Fig. 1: Characteristics of the deep learning model and the training and evaluation datasets for prediction of HLA-I epitopes.

a, Datasets used for training and evaluation were curated by combining data from several previous studies as well as a recent download of the IEDB. Eluted ligand data were used as positives and randomly sampled decoys from Swiss-Prot26 served as negatives. For evaluation, data from an immunopeptidomic study involving 24 monoallelic cell lines were used27. To evaluate immunogenicity, five studies28,29,30 that measure the immunogenicity of influenza epitopes identified via mass spectrometry were used. b–e, Peptide length distribution of the HLA-I binders (b,c) and pie chart of the proportion of epitopes per HLA-I allele (d,e) in the presentation training (b,d) and evaluation (c,e) datasets.
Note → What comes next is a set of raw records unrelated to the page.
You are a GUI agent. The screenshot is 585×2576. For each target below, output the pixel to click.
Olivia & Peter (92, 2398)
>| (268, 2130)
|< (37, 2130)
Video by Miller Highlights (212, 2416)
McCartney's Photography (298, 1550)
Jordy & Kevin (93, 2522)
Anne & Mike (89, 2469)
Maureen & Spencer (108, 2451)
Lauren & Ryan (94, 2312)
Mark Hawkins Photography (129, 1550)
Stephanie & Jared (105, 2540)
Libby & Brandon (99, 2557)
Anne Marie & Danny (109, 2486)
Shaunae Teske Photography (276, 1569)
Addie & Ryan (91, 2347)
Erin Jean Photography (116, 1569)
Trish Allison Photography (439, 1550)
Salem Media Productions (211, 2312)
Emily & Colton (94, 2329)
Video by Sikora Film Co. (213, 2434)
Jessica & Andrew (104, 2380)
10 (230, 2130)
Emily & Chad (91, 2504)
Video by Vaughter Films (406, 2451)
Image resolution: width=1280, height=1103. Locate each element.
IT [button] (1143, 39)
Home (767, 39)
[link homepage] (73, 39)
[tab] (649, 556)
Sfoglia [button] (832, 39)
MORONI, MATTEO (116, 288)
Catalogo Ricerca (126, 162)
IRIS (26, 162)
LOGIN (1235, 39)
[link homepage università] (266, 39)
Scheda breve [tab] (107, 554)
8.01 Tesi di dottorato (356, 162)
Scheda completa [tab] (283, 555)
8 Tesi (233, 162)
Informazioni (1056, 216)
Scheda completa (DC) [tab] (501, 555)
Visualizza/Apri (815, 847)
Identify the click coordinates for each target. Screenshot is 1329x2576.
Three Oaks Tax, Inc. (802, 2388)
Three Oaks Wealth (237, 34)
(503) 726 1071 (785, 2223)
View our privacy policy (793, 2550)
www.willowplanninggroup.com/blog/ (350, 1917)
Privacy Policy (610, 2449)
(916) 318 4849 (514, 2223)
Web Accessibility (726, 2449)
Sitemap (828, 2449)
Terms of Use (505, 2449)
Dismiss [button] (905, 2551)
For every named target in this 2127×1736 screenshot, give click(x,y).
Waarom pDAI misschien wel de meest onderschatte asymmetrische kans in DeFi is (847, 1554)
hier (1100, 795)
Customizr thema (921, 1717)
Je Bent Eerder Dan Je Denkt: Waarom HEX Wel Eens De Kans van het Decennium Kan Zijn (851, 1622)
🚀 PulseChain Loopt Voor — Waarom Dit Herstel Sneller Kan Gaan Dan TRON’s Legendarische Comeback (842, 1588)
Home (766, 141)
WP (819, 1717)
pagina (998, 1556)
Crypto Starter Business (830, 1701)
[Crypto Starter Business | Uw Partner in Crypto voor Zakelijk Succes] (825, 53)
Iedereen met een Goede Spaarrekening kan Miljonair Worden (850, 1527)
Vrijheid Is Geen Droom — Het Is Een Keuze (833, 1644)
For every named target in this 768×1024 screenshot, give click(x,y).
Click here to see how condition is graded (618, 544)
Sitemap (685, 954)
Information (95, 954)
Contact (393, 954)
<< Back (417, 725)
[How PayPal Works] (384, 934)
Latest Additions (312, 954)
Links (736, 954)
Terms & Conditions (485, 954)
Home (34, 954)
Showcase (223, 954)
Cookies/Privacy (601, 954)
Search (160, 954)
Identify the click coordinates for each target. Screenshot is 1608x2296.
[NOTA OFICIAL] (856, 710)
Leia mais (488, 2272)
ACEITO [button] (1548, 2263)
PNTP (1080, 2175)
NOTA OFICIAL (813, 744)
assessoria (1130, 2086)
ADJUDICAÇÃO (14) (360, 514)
All alleles present in the dataset with a frequency <1% are denoted as ‘other’. f, The binding module takes as input the amino acid sequences of the major histocompatibility complex and peptide in the form: [cls] mhc [sep] pep [eos], where [cls], [sep] and [eos] are special tokens that separate the two sequences. This new sequence is fed to the Evolutionary Scale Modeling-2 (ESM-2) Transformer protein language model, and the vector representation for the [cls] token is used to represent the complex. The ligand elution module combines the binding vector with a long short-term memory (LSTM) recurrent neural network encoding of the peptide that includes its left and right flanks in the parent protein of origin. The model can be used when trained with or without flanking residues. These combined features are then concatenated and used to compute a ligand presentation score. The model is first trained on the ligand presentation task. Then, the model is trained with five different random seeds and their scores are averaged to create an ensemble score. pHLA: peptide-human leukocyte antigen complex; TCR: T cell receptor. Panel f created with BioRender.com.